Kadınların kadınlara ve mahremlerine yani aralarında devamlı evlenme 
engeli bulunan erkek akrabasına karşı avret yeri, Hanefî ve Şâfiîler’e göre 
erkeğin erkeğe karşı avret yeri gibidir. Mâlikî ve Hanbelî mezheplerinde 
ağırlıklı görüş, kadının mahremi erkekler yanında el, yüz, baş, boyun, kol, 
ayak ve baldır hariç bütün vücudunun avret olduğu ve örtülmesinin gerektiği 
yönündedir. 

Kadının yabancı erkekler yani mahremi olmayan erkekler karşısında avret 
yeri yüzü, el ve ayakları hariç bütün vücududur. Bu Hanefî mezhebinin 
görüşü olup diğer fıkıh mezheplerine göre kadının ayakları da avrettir. Ebû 
Yûsuf’tan, kadının dirseklere kadar kolunu avret saymayan bir görüş de 
rivayet edilir. Erkek ve kadının namazda ve namaz dışında örtünmesiyle 
ilgili fıkhın klasik doktrininde yerleşik görüş özetle böyledir. 

Erkeğin ve kadının örtünmesiyle ilgili Kur’an’da ve Sünnet’te yer alan 
hükümlere gelince; Kur’an’da konunun ilke bazında ve ahlâkî bir referansla 
ele alındığı ve özellikle kadınlar için bazı hükümler getirildiği, sünnette de 
ilâve bazı kurallardan söz edilip bazı ayrıntıların verildiği görülür. Kur’an 
konuyla ilgili olarak, erkeklerin gözlerini harama bakmaktan sakındırmaları, 
ırzlarını korumaları istenmekle birlikte (en-Nûr 24/30) namazda veya namaz 
dışında hangi uzuvlarını örtmeleri gerektiğinden söz edilmez. Aynı âyette ve 
devamında kadınların da namus ve iffetlerini korumaları, harama bakmaktan 
gözlerini sakındırmaları istenir ve ilâve olarak, “Görünen kısımlar müstesna 
olmak üzere ziynetlerini teşhir etmesinler. Başörtülerini yakalarının 
üzerine örtsünler. Kocaları, babaları... hariç başkasına ziynetlerini göstermesinler. 
Gizlemekte oldukları ziynetleri anlaşılsın diye ayaklarını yere vurmasınlar” 
hükmü yer alır. Bir başka âyette de (el-Ahzâb 33/59) kadınların bir 
ihtiyaç için dışarı çıktıkları zaman “dış örtülerini üstlerine almaları” istenir ve 
bunun “onların tanınması ve incinmemesi için en emin yol” olduğu bildirilir. 

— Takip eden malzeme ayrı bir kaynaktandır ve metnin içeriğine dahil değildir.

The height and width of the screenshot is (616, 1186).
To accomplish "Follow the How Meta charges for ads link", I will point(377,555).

Erkeğin ve kadının namus ve iffetlerini korumaları ve kadının örtünmesi 
gereğinden söz eden bu âyetlerde, örtünme için belli bir şekil şartı ve model 
önerilmediği görülür. Bu sebeple de Kur’an’ın bu anlatımından yola çıkarak 
kadınların ancak çarşaf ve peçe ile dışarı çıkabileceği, yabancı erkeklerin 
yanında ağız ve burnunu örtmesi, hatta bir gözünü kapatması gerektiğini 
söylemek isabetli olmaz. Dikkat edilirse konuyla ilgili Kur’an âyetleri, kadın 
ve erkeğin fitneye ve şüpheye sebep olmayacak, karşı cinsin arzusunu 
kışkırtmayacak, ağır başlılığını koruyacak tarz ve biçimde örtünmesini istemektedir. 
Bundan, vücut hatlarını gösterecek kadar dar ve ince elbiselerin 
giyilmesinin doğru olmadığı sonucu çıkar. Buna karşılık erkeklerin şalvar, 
kadınların etekleri yerlerde sürünen uzun etek ve pardösüler giymesi dinin 
gereği olarak değil de kişisel tercih ve zevk olarak görülmelidir. 

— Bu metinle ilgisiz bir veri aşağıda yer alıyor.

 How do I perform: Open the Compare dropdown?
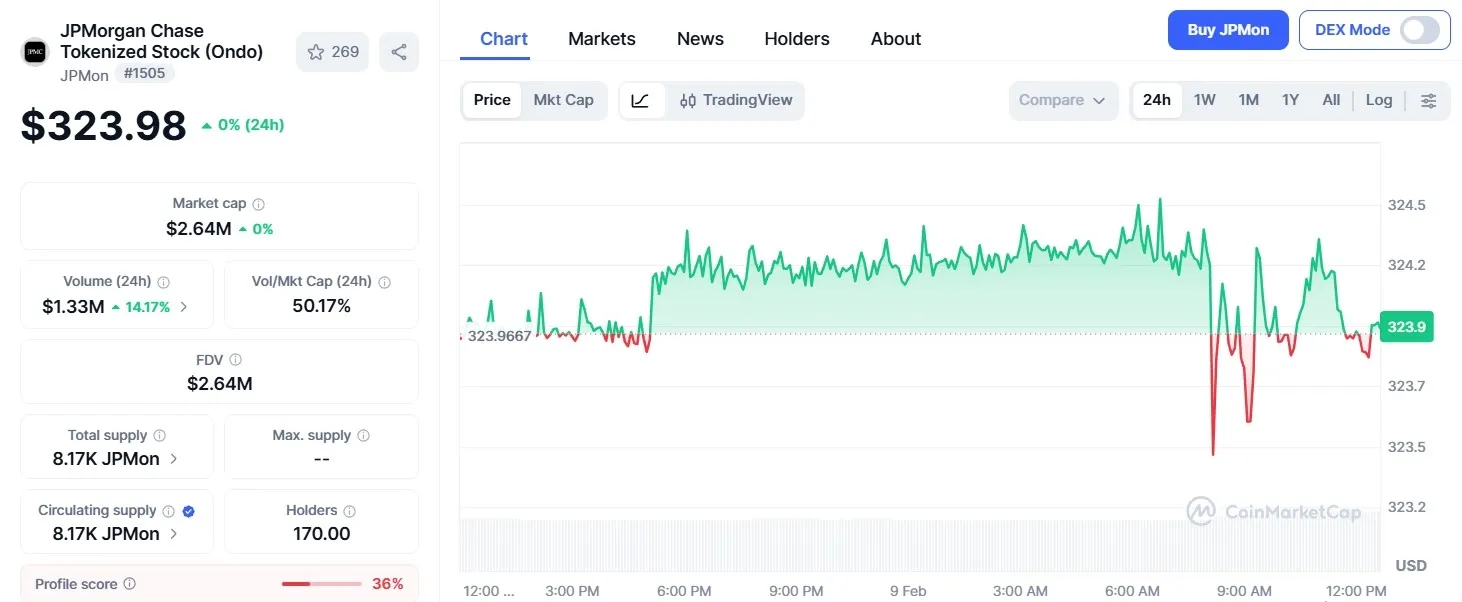tap(1063, 100)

Hz. Peygamber’in sünnetinde de örtünmenin dinî ve ahlâkî cephesi sürekli 
vurgulanmış, giyim ve kuşamda sadelik, tabiilik ve temizlik tavsiye 
edilmiş, elbisenin vücudun hatlarını belli etmemesi ve içini göstermemesi 
üzerinde durulmuş, cinsler arası farklılık ve diğer din mensuplarına benzememe 
ilke olarak benimsenmiş, erkek ve kadının örtünme sınırlarıyla ilgili 
olarak da fıkıh doktrinindeki görüşlere kaynaklık yapacak birtakım ölçü ve 
açıklamalar yer almıştır. Meselâ bir hadiste Hz. Peygamber şöyle buyurur: 

“Cehennemliklerden iki sınıf vardır ki, ben onları dünyada görmedim: Birincisi 
ellerindeki öküz kuyruğu gibi kırbaçlarla halkı kırbaçlayan kimselerdir. 
İkincisi giyinmiş çıplak, kalçasını oynatarak, kırıtarak, salınarak yürüyen, 
başları deve hörgücü gibi kadınlardır. Bunlar cennete giremezler, onun kokusunu 
da alamazlar. Halbuki onun kokusu çok uzun mesafelerden alınır” 
(Müslim, “Libâs”, 125). Bir başka hadiste de Resûl-i Ekrem ince bir elbise 
giymiş olan baldızı Esmâ’ya “Ey Esmâ! Bulûğa erdikten sonra kadının -yüz 
ve ellerine işaret ederek-şu ve şundan başka yerlerinin görülmesi doğru 
olmaz” buyurmuştur (Ebû Dâvûd, “Libâs”, 31). Sünnette yer alan belirlemelerde 
o günkü toplumun telakkilerinin, bölgesel şartların ve toplumsal ahlâkın 
belli bir payı bulunmakla birlikte, örtünme hadisesi ağırlıklı olarak insan 
tabiatıyla ve cinsler arası iletişim ve etkileşimle ilgili bir konu olduğundan 
konunun evrensel ve kalıcı boyutu da ihmal edilemez ölçektedir. 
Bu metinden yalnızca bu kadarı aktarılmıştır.